I'm in my mid 20's, I work full time and live in a small seaside town.
I earn minimum wage, and that's in a job that would be considered to be "good". If I was in a city, I'd be earning a hundred thousand a year, but because I'm not, it's minimum wage. When I qualify, I could maybe move to a better paying firm, but that's not on the cards now.
There are very few rentals in my town or the surrounding area, because every vacant home is bought to be a holiday rental. Any rental properties are either short term winter lets, or incredibly expensive to make up for the lost revenue in the summer. This means that the minimum salary required to rent these places tends to be £29,000, which I am nowhere near to.
Even if I found a place cheap enough for me to rent, I would need a guarantor. I've asked at lettings agencies before, my parents wouldn't be able to act as my guarantor because they're retired and most of their income comes from their rental properties. It's not seen as secure, despite their properties having been filled for the last 5 years. We've looked into whether I can rent from them (one of their tenants has been speaking about leaving), and the mortgage companies don't allow it. My parents don't wish to eat into their capital to pay off their mortgages, which is fine. They also don't wish to sell to me, again, it's not my choice.

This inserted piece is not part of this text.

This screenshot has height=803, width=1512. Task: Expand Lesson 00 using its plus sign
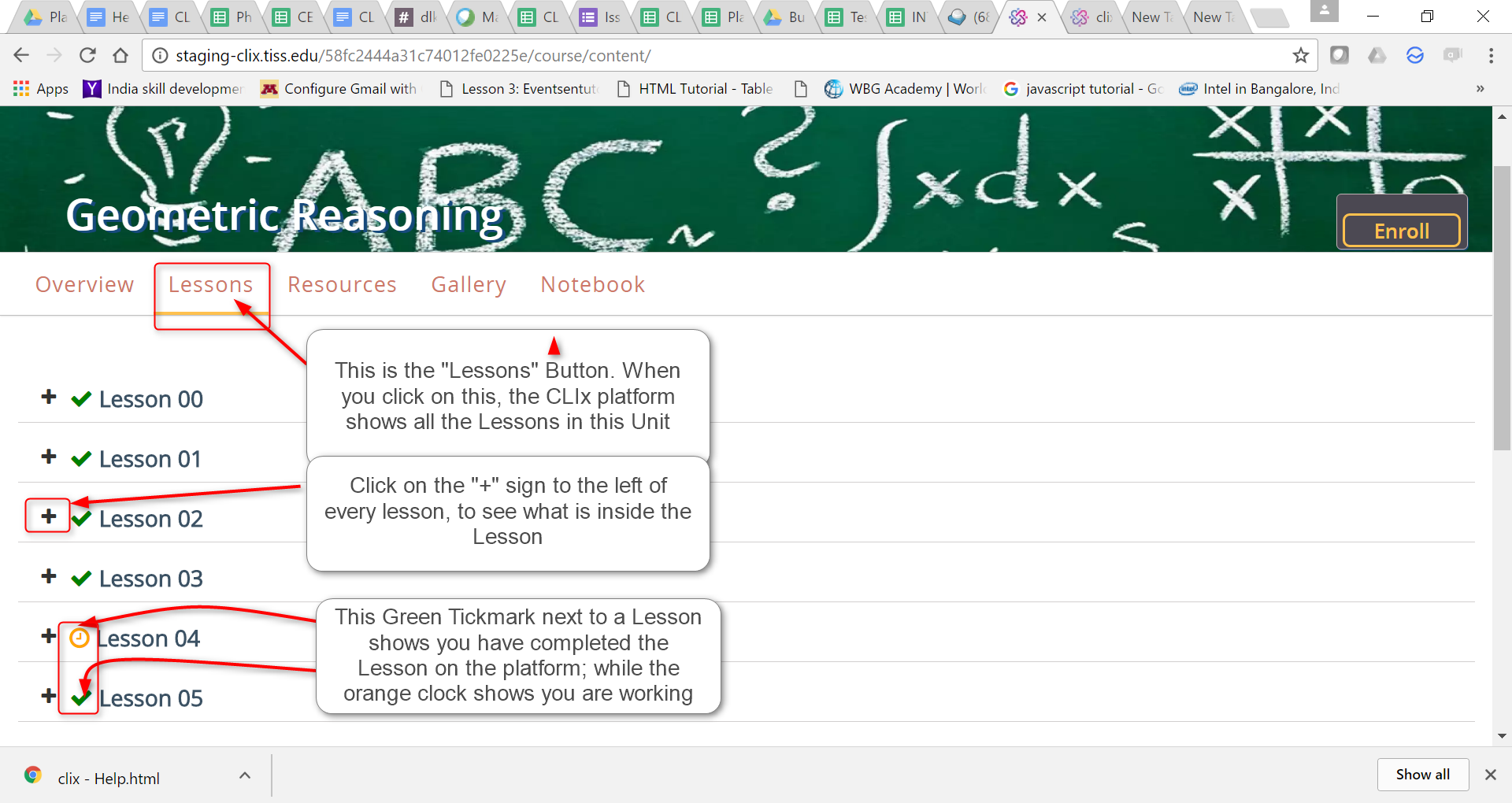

There are three house shares currently available in my local area. Two are 4 bed houses with 3 men aged 45+, I don't feel comfortable applying for those as a young woman in my 20s. The other is with a woman who claims that you cannot have had contact with a cat for the last three years, due to her severe allergy. My cat died three months ago, so I'm out of luck there.

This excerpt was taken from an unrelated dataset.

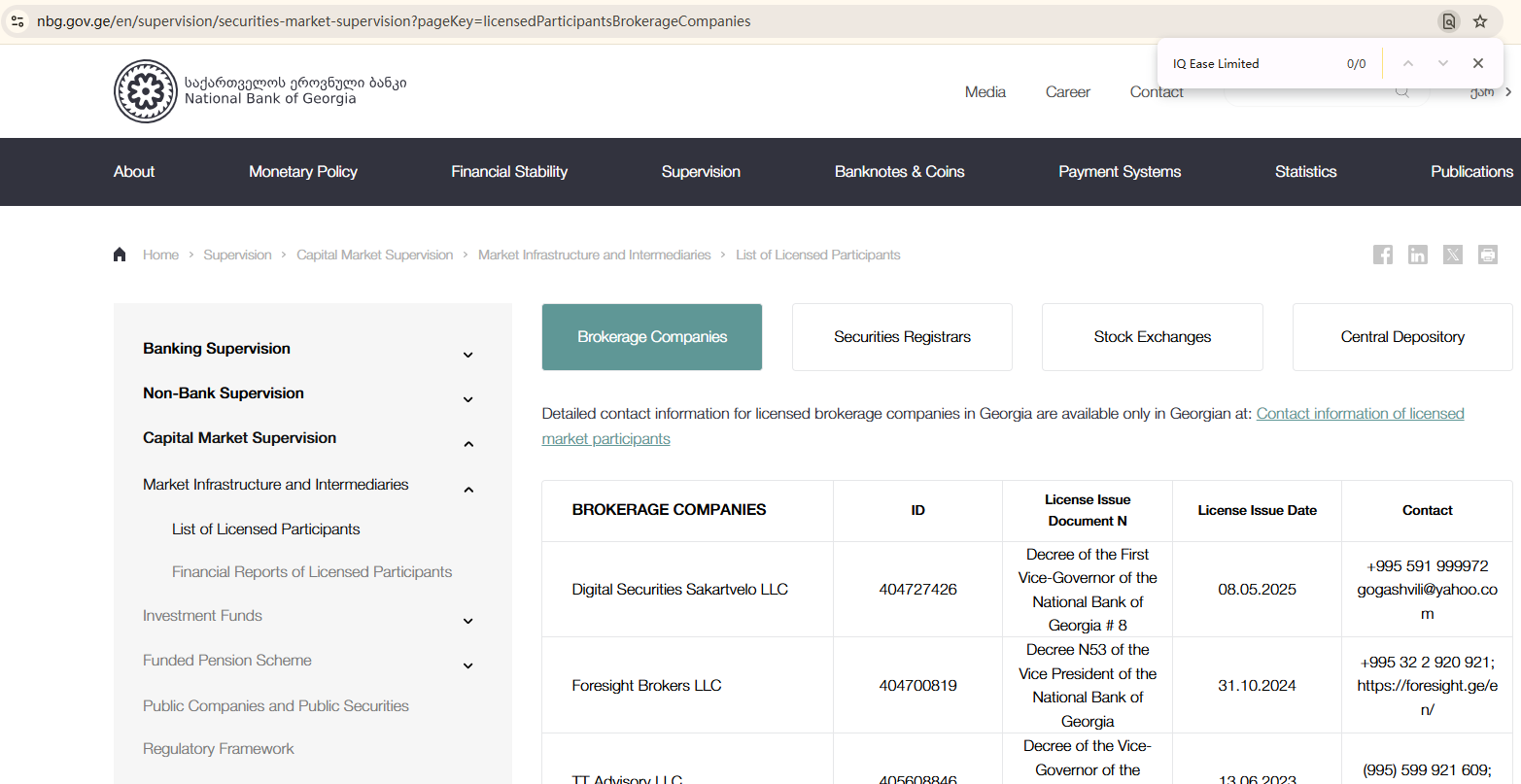Image resolution: width=1521 pixels, height=784 pixels.
Task: Open Financial Reports of Licensed Participants
Action: pyautogui.click(x=312, y=572)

I'm lucky enough to live with my parents, but this means that if I were to leave, I'd be making myself voluntarily homeless. If my parents were to ask me to leave, the council would first try to negotiate a solution.
I just feel like I'm at a dead end. Every house up for sale is more than I'd ever be able to afford. I'm saving and saving but I never feel like I'm getting anywhere. I'm out of the house until late each night, I've considered a second job but I'm so exhausted by the time the weekend comes that I think it would finish me off. I just feel like an utter failure, I see comments on here about children being at home at age 21, and I see myself, still at home at age 25 and feel rotten. I just feel like there's no point bothering, because I will never get anywhere.